Records shown ->
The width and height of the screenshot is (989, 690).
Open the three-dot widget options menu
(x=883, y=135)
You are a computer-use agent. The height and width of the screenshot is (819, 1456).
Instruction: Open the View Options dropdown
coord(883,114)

==

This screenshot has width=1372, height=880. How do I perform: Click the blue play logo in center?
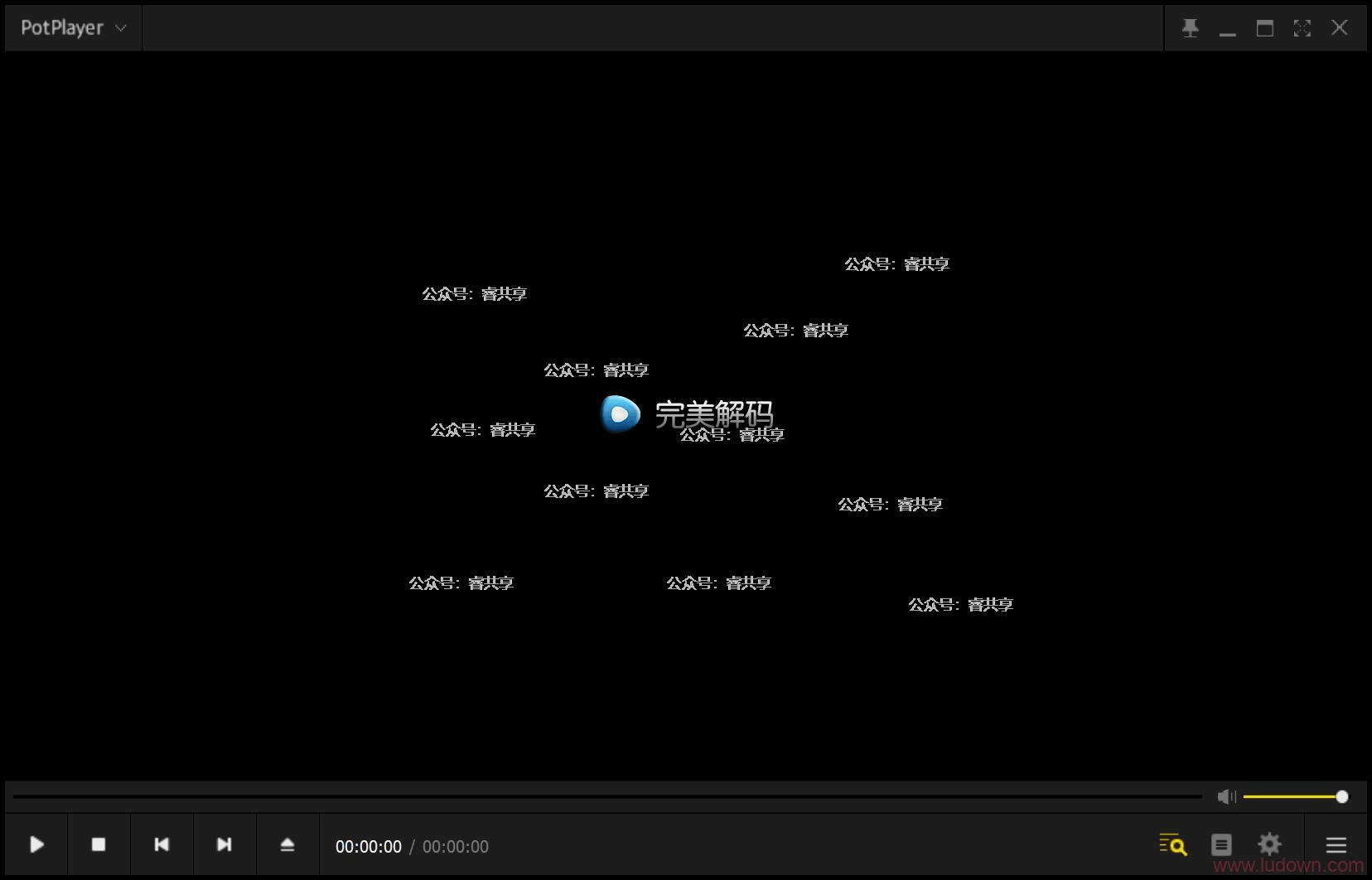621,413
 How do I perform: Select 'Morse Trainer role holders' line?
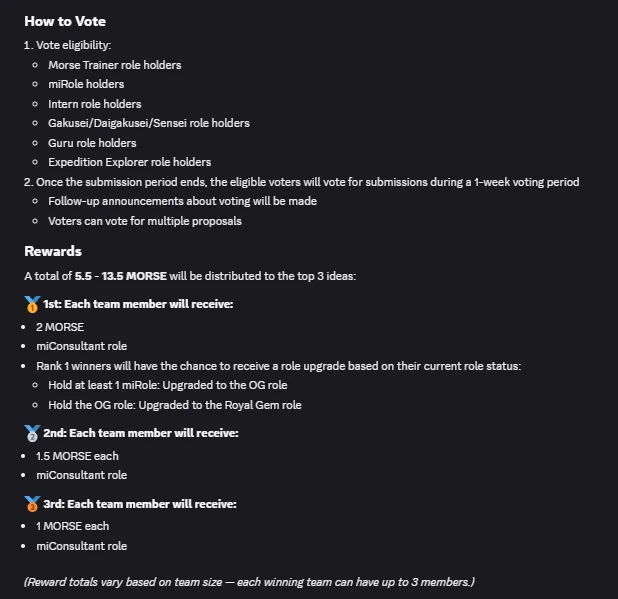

What to do -> What you need to produce is an exact copy of the entries above, limited to the lines from the one with "This screenshot has" up to and including the one with "How do I perform: Select", without pictures.

Output for this task ->
This screenshot has width=1372, height=880. How do I perform: Click the blue play logo in center?
621,413
 How do I perform: Select 'Morse Trainer role holders' line?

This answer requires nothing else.